### INSTRUCCIONES:
**a)** Enumera las fórmulas para dirigirse al ave que el relato de la guacamaya escribe entre signos de interrogación.
**b)** Prosigue el relato de la guacamaya a partir de su última oración.

### FRAGMENTO A REVISAR:
========================================

Una mañana de hace un par de días, mi hijo mayor me llamó con ese grito alarmista que hace que se te pase toda una película de catástrofes domésticas por la cabeza. En realidad, tan solo quería que compartiera con él su «momento guacamaya». Efectivamente, al salir a la terraza la vimos: era una sola, grande y altiva, con unos colores tan vivos que parecía que hubiera irrumpido un dibujo animado. 

El entusiasmo familiar nos invadió a todos. No sabíamos si ofrecerle la mano o el puño covid, apartarnos y simplemente observarla, hablarle con naturalidad… ¿Señora guacamaya? ¿Guacamaya bonita? ¿Hola guacamaya? ¿Pirrriiiii pi rriiii? Al final optamos por llamarla Lucía. Sonaba bonito.

========================================

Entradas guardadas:
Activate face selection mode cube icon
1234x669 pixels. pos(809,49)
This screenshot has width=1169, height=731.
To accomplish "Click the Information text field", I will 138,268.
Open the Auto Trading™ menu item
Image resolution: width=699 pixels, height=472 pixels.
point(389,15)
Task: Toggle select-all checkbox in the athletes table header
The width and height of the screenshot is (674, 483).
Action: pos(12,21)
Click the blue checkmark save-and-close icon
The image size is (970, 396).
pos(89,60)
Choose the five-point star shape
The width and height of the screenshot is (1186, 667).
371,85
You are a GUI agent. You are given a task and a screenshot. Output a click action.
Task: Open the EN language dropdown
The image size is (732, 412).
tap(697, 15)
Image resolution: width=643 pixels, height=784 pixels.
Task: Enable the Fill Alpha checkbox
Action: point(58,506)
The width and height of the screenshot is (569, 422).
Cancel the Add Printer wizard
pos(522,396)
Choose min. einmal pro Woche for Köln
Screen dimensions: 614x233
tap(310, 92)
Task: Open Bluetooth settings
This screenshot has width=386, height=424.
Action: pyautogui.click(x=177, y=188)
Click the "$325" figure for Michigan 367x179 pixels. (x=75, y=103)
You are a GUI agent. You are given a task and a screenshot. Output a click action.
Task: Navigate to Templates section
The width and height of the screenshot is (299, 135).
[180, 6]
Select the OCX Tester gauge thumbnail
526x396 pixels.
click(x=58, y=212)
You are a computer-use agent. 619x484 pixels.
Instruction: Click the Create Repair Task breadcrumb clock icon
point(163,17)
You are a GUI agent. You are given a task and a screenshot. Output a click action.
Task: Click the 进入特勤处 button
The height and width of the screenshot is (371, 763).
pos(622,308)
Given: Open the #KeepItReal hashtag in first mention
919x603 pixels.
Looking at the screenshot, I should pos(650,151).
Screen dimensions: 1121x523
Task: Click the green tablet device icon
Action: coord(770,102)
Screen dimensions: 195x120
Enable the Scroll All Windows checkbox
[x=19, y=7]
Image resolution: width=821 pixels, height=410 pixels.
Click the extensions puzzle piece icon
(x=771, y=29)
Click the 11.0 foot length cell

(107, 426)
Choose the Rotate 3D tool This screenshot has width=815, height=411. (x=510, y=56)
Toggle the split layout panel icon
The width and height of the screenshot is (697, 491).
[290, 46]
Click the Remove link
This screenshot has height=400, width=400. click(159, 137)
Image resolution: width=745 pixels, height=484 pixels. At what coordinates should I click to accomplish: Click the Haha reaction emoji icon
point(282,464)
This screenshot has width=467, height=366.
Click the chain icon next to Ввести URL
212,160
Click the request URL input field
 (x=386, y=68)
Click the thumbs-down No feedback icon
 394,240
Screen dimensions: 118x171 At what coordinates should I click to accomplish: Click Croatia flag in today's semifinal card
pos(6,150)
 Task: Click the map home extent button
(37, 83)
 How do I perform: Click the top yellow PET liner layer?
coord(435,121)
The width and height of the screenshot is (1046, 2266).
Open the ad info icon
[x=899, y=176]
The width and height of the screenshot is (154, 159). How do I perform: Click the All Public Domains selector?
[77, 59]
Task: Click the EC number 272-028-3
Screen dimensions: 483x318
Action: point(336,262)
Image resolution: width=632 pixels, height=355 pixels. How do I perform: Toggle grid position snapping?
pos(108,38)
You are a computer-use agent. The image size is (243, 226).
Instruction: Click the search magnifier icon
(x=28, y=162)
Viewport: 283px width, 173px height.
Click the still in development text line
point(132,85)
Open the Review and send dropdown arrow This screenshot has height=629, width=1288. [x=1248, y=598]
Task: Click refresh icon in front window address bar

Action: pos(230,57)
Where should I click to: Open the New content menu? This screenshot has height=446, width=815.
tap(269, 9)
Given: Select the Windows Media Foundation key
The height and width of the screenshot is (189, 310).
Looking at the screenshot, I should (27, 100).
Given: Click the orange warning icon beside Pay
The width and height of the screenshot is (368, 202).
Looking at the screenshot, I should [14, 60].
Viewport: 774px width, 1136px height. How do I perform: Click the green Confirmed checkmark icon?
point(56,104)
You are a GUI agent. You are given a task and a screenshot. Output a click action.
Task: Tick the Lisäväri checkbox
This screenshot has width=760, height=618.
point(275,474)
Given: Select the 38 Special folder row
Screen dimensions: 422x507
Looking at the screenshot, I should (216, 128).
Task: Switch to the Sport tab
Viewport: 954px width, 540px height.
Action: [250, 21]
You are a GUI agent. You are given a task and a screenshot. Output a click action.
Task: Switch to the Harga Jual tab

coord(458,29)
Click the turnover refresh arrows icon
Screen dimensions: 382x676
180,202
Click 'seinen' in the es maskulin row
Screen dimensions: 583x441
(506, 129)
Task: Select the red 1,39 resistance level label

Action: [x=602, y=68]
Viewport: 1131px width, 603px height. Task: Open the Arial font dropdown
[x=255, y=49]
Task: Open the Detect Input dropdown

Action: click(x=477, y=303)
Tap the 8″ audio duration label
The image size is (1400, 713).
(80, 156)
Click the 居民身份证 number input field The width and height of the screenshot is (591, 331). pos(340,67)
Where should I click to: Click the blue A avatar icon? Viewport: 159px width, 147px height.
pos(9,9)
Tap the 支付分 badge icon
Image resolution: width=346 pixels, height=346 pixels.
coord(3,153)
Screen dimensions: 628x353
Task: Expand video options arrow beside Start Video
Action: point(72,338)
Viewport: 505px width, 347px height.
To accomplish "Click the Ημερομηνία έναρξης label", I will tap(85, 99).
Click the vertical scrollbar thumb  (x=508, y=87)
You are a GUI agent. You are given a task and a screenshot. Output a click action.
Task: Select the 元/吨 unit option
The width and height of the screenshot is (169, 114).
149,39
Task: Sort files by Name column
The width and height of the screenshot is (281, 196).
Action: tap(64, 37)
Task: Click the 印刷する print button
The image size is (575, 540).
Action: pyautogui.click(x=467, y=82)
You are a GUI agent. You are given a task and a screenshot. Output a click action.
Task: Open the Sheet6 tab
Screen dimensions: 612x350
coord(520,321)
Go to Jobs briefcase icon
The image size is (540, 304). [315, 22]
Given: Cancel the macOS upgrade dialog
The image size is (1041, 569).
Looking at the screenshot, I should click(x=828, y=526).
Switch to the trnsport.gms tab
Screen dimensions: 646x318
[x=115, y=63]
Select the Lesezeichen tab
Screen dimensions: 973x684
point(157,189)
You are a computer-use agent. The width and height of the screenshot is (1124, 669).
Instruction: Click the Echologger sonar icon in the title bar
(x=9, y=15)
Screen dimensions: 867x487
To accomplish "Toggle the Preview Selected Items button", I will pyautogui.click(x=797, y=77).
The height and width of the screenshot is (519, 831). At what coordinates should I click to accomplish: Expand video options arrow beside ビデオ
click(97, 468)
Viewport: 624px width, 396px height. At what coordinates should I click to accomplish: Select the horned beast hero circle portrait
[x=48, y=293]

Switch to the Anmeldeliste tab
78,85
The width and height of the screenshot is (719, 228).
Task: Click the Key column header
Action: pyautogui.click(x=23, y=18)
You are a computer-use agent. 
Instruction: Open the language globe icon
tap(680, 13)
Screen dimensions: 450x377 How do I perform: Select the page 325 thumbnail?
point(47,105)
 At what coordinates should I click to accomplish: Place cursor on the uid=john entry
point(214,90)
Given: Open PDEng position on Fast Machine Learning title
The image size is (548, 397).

========================================

### RESPUESTAS:
**a)**
- Señora guacamaya
- Guacamaya bonita
- Hola guacamaya
- Pirrriiiii pi rriiii

**b)**
Pues bien, la amiga Lucía no estuvo más de tres o cuatro minutos observándonos, manteniendo la distancia social de seguridad y dejándose querer: enseguida alzó el vuelo y, como en los mejores espectáculos, nos dejó con ganas de más. Pero era un principio. ¡Hay gente que tarda meses y hasta años en atraerlas!

Todo esto me hizo pensar en el valor de la constancia. En que si Lucía había venido, podrían venir otras y en que si no hubiera desistido tan pronto, habría muchas más Lucías en mi terraza… Así que empecé este artículo como excusa para hablar de eso: de la constancia. Y también para fustigarme por la carencia de ella, ese defecto mío de parir ideas como proyectiles apasionados que a la hora de ejecutar y culminar se desinflan como globos.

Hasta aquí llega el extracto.